I LOVE Civic’s…but they are not considered a classic car. I’d just drive it til it dies. I can’t see putting a load of money into this car.

If you limit your fixes to inexpensive items, it could be a good project. I would not recover the interior, for instance. But replacing fluids, filters, and brakes are reasonable. I’d keep parts under a couple hundred each time you do something. A rebuilt starter might fall into the replace category.

The only caveat I’d add is rot. If the body or undercarriage suffers fram rot, it’ll be a lost cause. Other than that, it might be a good learner. Parts are readily available and cheap, and if it dies forever you’re loss will be minimal.

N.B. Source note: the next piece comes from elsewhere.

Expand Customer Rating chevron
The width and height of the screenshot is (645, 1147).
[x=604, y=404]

Sell it and invest all your money into something a little newer with less miles. Restoring a car with 300k miles might be a dead end. And the car might die any way. Just takes one major thing to go wrong, even if you’re replaced 20 others.

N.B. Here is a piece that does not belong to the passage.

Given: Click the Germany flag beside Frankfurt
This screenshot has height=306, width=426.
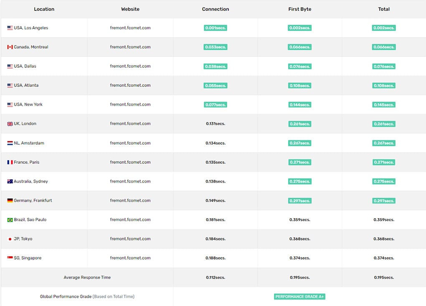Looking at the screenshot, I should [10, 201].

Start with a good base, if you’re going to be dropping thousands into a car.

I have a 15yr old kid and a 15yr old car. The kid is 6mos from a learner’s permit. The car has over 300K on the OD but is still my daily driver and is kept in good shape.

It will become his teenage run around car (I’d say beater - but its not a beater), and he will not only learn to drive in it, but also learn how to do basic maintenance and repairs on it. IMO, its about as perfect as it gets for this.

To OP gave no information on what is really wrong with the Civic. 300K is more miles than many cars ever see, but still not a death sentence just due to the miles. Is there blue smoke showing oil burning? Good power on hills? Proper shifting of the transmission?

Not a car I’d “restore” to original condition, but certainly a car I’d make needed repairs to and keep driving. If the body is rust free, no reason you can’t fix the mechanical things that are worn out.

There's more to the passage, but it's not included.